Naturalmente, estas palabras no son de S. Vicente. El era demasiado humilde para escribirlas: Recuérdese aquello de: «Si se nos dice: «¿ Quién va?» — «La humildad». Que sea ésta nuestra con­traseña» (XI, 491).

Esas palabras las puso Nietzsche —que no era tan humilde— en el prólogo de una de sus obras; pero las he traído aquí porque creo que con mayor justicia habrían podido servir de pórtico a las 8.000 páginas de las Obras Completas de Monsieur Vincent.

Revolucionarios una vez pasada la revolución

Cualquier inspiración tiende a encarnarse en una institución: el amor crea el matrimonio, la fe crea la Iglesia y… el carisma vicenciano crea las Obras que conocemos.

Pero, si bien es cierto que únicamente las instituciones dan continuidad a la inspiración, no es menos cierto que suponen un riesgo de fosilizarla. Por eso, aquellos versos de Léon Felipe:

«Ser en la vida romero,
romero sólo que cruza siempre por caminos nuevos…
Que no hagan callo las cosas ni en el alma ni en el cuerpo,
pasar por todo una vez. una vez solo y ligero,
ligero, siempre ligero,
Que no se acostumbre el pie a pisar el mismo suelo,
ni el tablado de la farsa, ni la losa de los templos
para que nunca recemos
como el sacristán los rezos,
ni como el cómico viejo
digamos los versos…»

Hay que lograr, pues, que las instituciones sigan estando siempre sometidas a la inspiración que las originó y permanen­temente vivificadas por ella. S. Vicente decía con su pizca de temor: «Podrá suceder que, después de mi muerte, algunos espíritus de contradicción y comodones dijesen: «¿Para qué molestarse en cuidar de esos hospitales? ?Cómo poder atender a esas personas arruinadas por la guerra y para qué ir a buscarlas en sus casas? ¿Por qué cargarse de tantos asuntos y de tantos pobres? ¿Por qué dirigir a las mujeres que atienden a los enfermos y por qué perder el tiempo con los locos? (…) Después que yo me vaya, vendrán lobos rapaces, y de entre vosotros surgirán falsos hermanos que os anunciarán cosas perversas y les enseñarán lo contrario de lo que os he dicho; pero no los escuchéis, son falsos profetas. Llegará incluso a haber, hermanos míos, esque­letos de misioneros que intentarán insinuar falsas máximas para arruinar si pudieran, estos fundamentos de la Compañía; a ésos es a los que hay que resistir » (XI, 395­396).

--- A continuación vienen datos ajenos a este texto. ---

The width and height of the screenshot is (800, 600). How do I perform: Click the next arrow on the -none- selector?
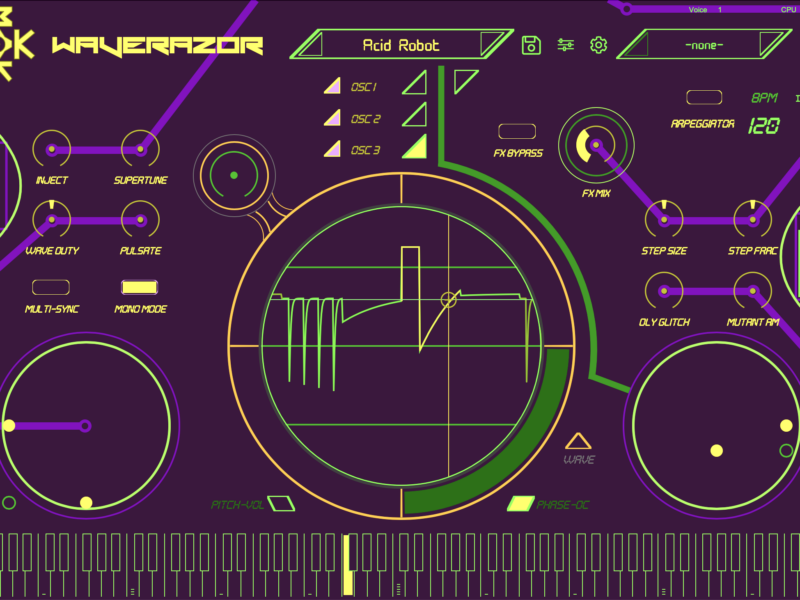tap(772, 45)
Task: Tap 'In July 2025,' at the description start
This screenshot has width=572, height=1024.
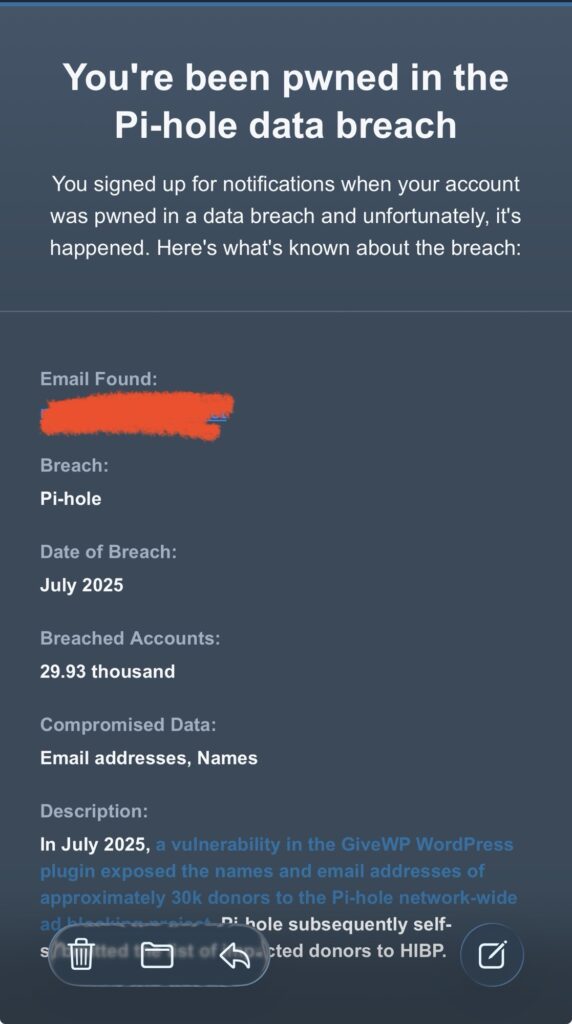Action: tap(95, 844)
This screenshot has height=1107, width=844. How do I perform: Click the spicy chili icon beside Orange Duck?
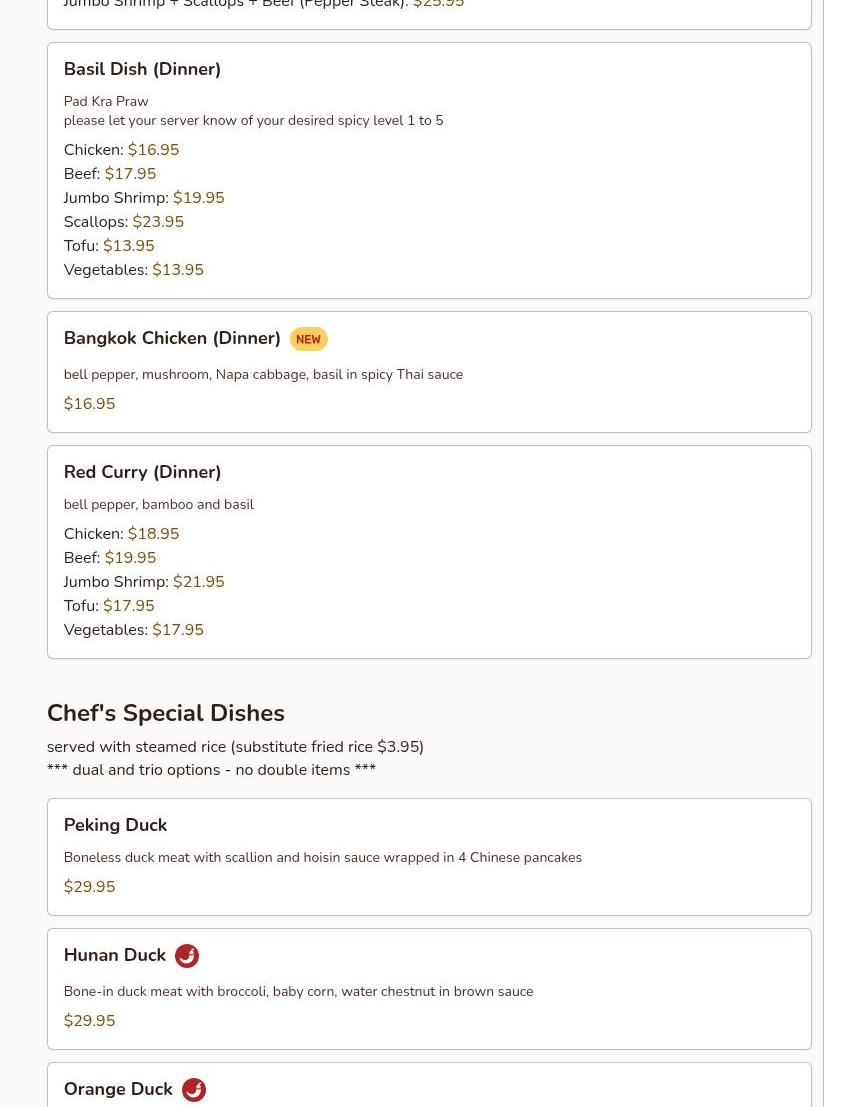click(194, 1090)
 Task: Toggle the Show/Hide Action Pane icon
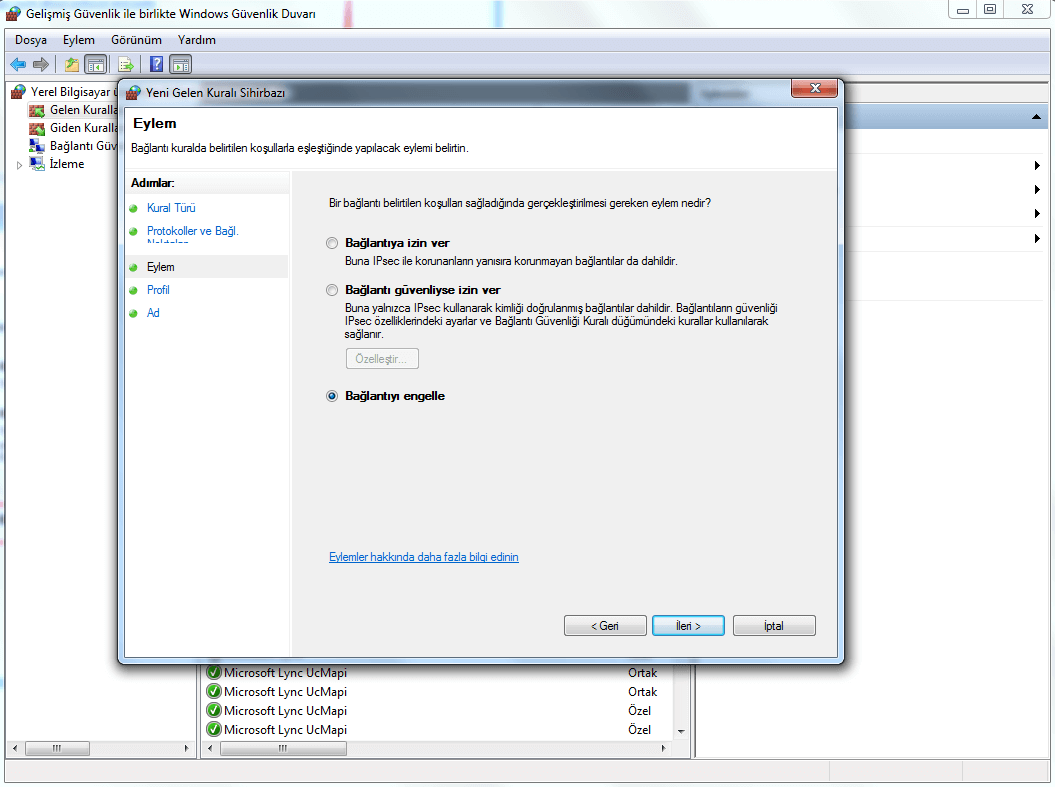point(181,64)
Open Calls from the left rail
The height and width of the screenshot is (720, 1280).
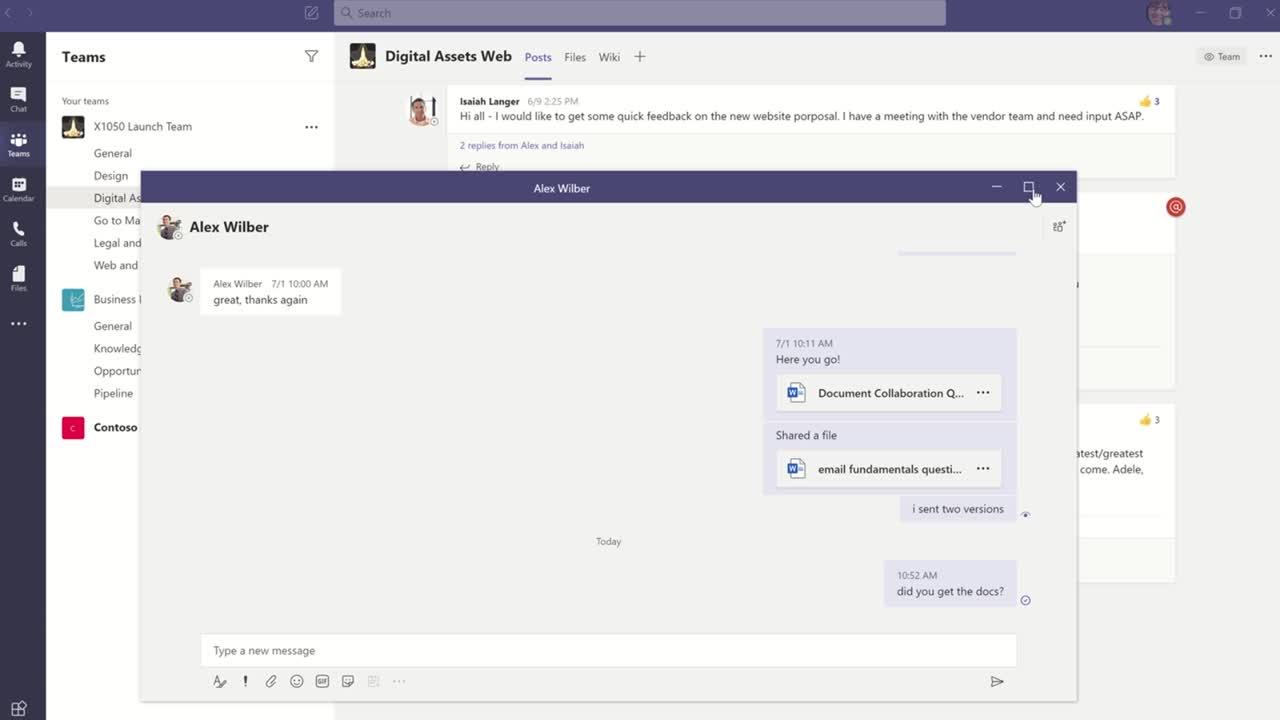(18, 234)
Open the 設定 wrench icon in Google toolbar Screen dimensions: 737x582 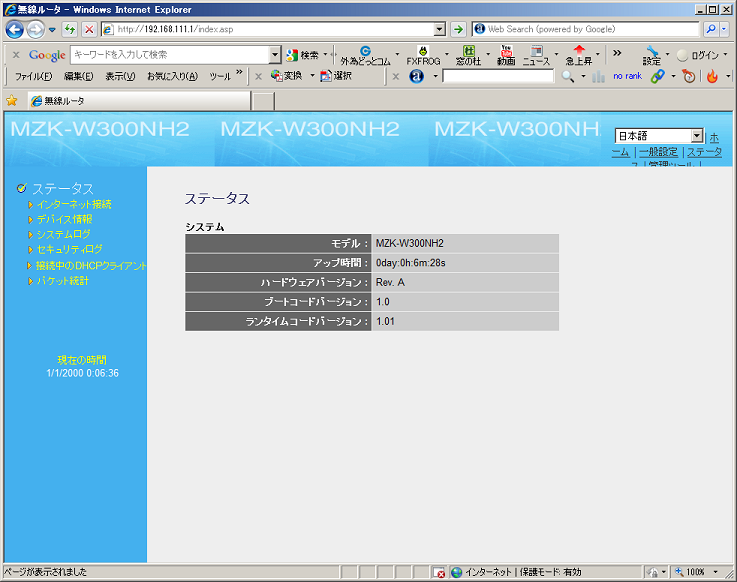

Con singular patetismo se dirige a las Hijas de la Caridad: «Permaneced en el primer espíritu que Dios ha dado a vuestra congregación des­de la cuna. Hijas mías, os conjuro a ello con todas las entrañas de mi corazón » (IX, 731).

He aquí el desafío permanente para las familias vicencianas: Que sigáis siendo revolucionarios una vez pasada la revolución.

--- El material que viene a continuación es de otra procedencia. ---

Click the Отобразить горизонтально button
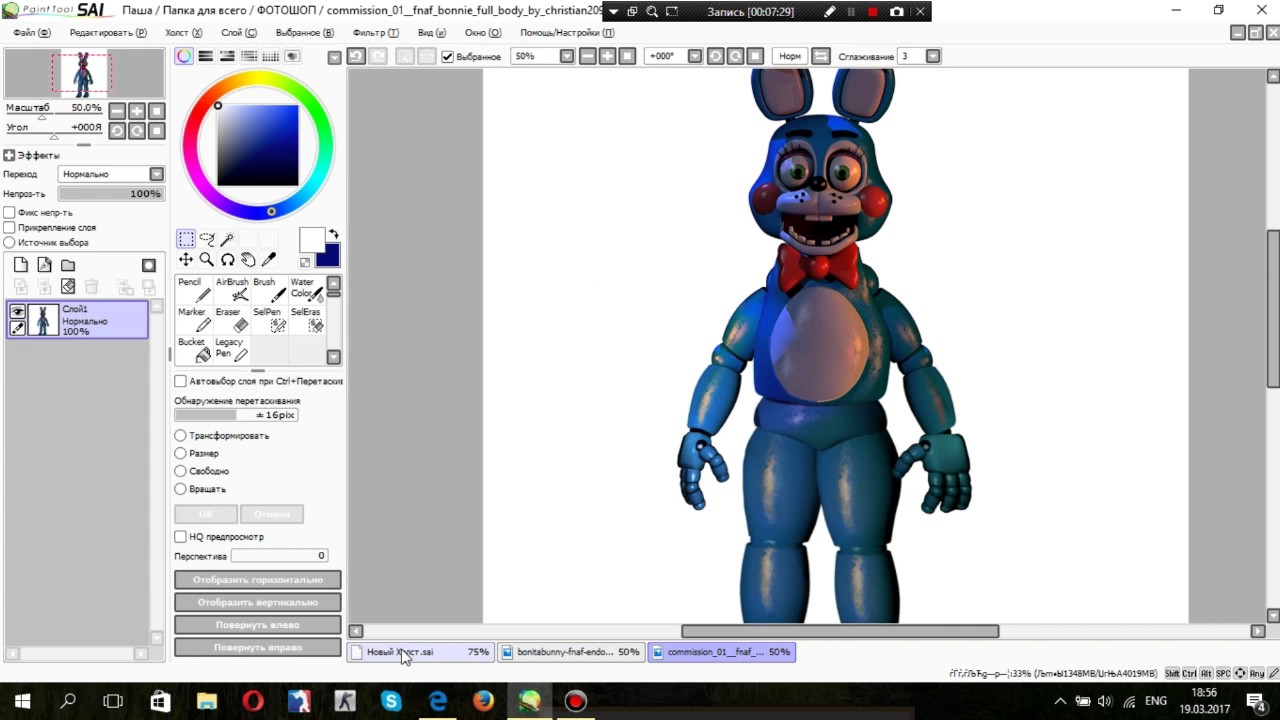 tap(257, 580)
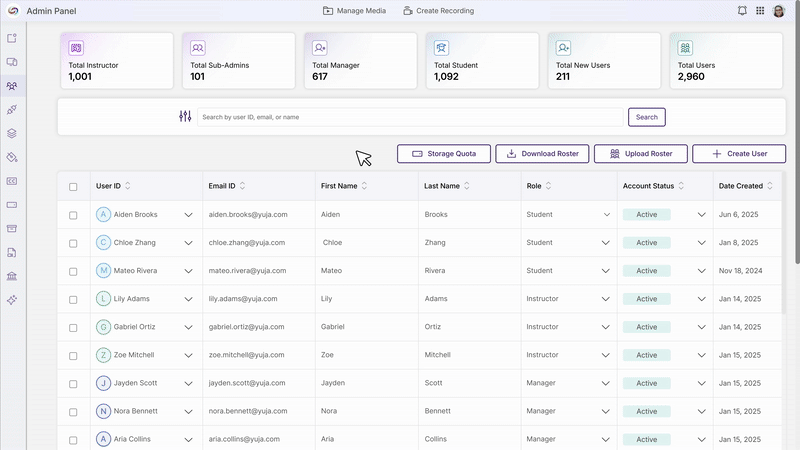This screenshot has height=450, width=800.
Task: Click the user profile avatar photo
Action: (x=779, y=11)
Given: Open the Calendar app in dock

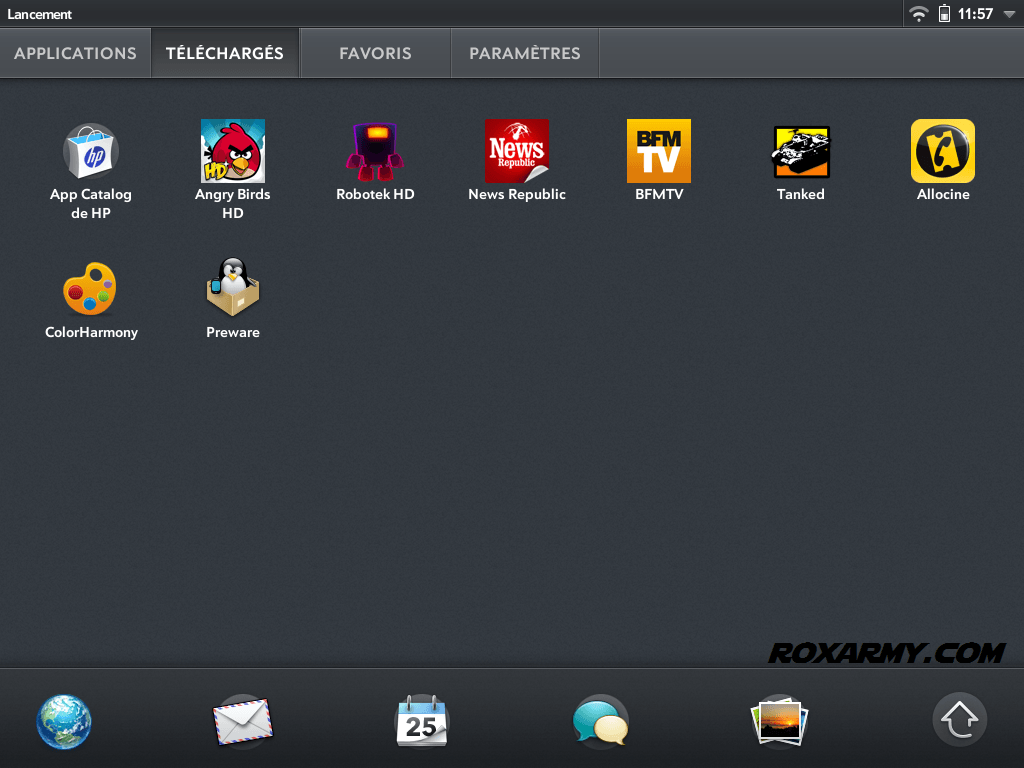Looking at the screenshot, I should click(422, 721).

Sin duda, este Cuarto Centenario del nacimiento de S. Vi­cente será ocasión para beber nuevamente en las fuentes, tal como pedía el Concilio Vaticano II y esperaba el mismo Fundador. Estas fueron sus palabras el 25 de noviembre de 1657: «Los que vengan después de nosotros, dentro de tres o cuatro siglos, nos mirarán como a padres (…). Se dirá: «En tiempos de los primeros sacerdotes de la Misión se hacía esto; ellos se portaban así; estaban en vigor tales y tales virtudes » y así en todo lo demás» (XI, 315-316).